Its limited supply coupled with other characteristics – including the security of its network and the open nature of the blockchain – attracted investors looking to use it to store value amid heightened inflation fears. These investors have included publicly traded firms such as electric car maker Tesla and business intelligence firm MicroStrategy.

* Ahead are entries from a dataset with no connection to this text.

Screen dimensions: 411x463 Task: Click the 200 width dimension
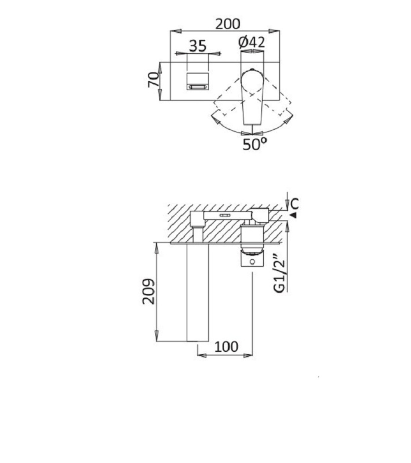click(228, 24)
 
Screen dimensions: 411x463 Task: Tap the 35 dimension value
click(197, 46)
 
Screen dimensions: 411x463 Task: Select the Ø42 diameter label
click(252, 42)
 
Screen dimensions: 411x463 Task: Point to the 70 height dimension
click(153, 80)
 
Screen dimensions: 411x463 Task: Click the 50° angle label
click(254, 144)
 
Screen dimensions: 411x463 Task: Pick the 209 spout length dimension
click(148, 291)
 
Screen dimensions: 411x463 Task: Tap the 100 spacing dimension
click(226, 347)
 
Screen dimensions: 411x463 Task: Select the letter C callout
click(294, 204)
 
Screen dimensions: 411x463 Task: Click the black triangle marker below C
click(293, 215)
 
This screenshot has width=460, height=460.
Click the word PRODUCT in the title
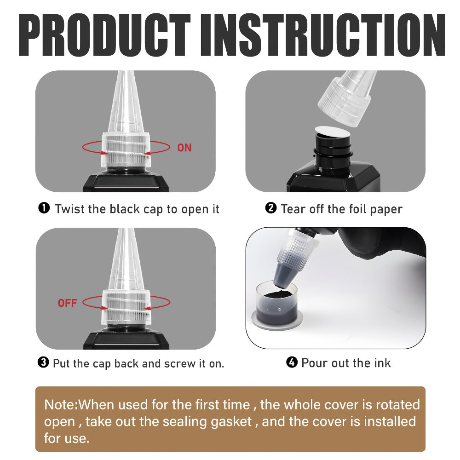(104, 34)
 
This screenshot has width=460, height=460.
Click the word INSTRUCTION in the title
(323, 34)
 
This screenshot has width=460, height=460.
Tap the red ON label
(184, 148)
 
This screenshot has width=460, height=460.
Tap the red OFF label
(67, 303)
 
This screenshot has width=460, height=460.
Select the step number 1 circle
(44, 208)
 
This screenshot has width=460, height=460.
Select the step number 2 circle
(271, 208)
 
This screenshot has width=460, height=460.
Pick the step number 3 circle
(43, 362)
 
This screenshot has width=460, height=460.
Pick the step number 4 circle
(292, 362)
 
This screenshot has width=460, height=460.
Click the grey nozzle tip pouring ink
(283, 275)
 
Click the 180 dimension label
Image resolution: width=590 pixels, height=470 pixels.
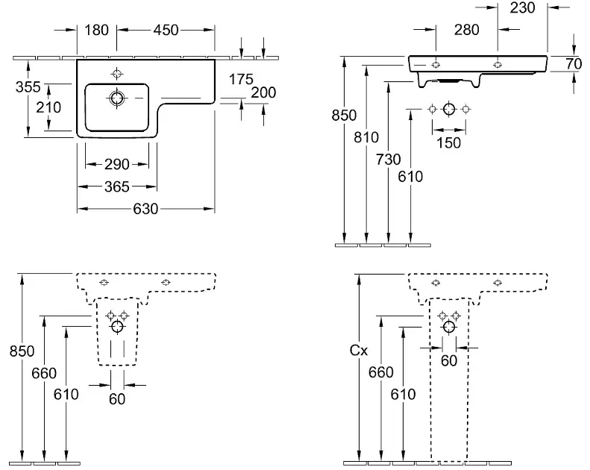pyautogui.click(x=96, y=30)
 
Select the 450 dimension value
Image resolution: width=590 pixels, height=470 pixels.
pyautogui.click(x=166, y=30)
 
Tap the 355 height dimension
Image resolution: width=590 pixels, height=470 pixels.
pyautogui.click(x=28, y=87)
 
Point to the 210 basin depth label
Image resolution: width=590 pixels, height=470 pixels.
pyautogui.click(x=48, y=107)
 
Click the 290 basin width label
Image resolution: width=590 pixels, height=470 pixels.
pyautogui.click(x=117, y=164)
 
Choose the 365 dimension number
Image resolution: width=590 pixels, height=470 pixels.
pyautogui.click(x=117, y=187)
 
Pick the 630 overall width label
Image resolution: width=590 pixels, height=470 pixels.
pyautogui.click(x=145, y=209)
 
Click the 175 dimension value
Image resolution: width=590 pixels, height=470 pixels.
pyautogui.click(x=241, y=79)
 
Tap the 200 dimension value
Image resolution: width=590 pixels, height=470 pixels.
pyautogui.click(x=263, y=93)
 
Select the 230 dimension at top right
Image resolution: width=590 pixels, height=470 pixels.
pyautogui.click(x=523, y=8)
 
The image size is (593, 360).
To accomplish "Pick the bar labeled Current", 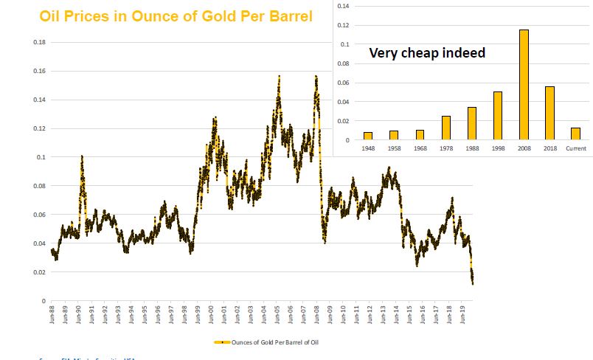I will coord(576,134).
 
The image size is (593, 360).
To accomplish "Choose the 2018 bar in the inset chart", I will coord(549,113).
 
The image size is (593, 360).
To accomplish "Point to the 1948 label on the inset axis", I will coord(367,148).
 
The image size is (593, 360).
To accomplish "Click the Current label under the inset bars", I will coord(576,148).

Bitcoin also grew because of its use as a medium of exchange. Some of the larger marketplaces using it in its early days were based on the darknet. In them, BTC was used to buy and sell all sorts of illicit goods.
These platforms marked a page in BTC’s history, but over time legitimate commerce took over, to the point illicit transaction make up a fraction of bitcoin’s total transaction volume nowadays.
Because Satoshi Nakamoto and Hal Finney tested Bitcoin in its first-ever transaction, and because Hanyecz paid 10,000 BTC for two pizzas, companies like PayPal, MicrosTrategy, Tesla, Microsoft, Revolut, Square and many others have all embraced Bitcoin over the years.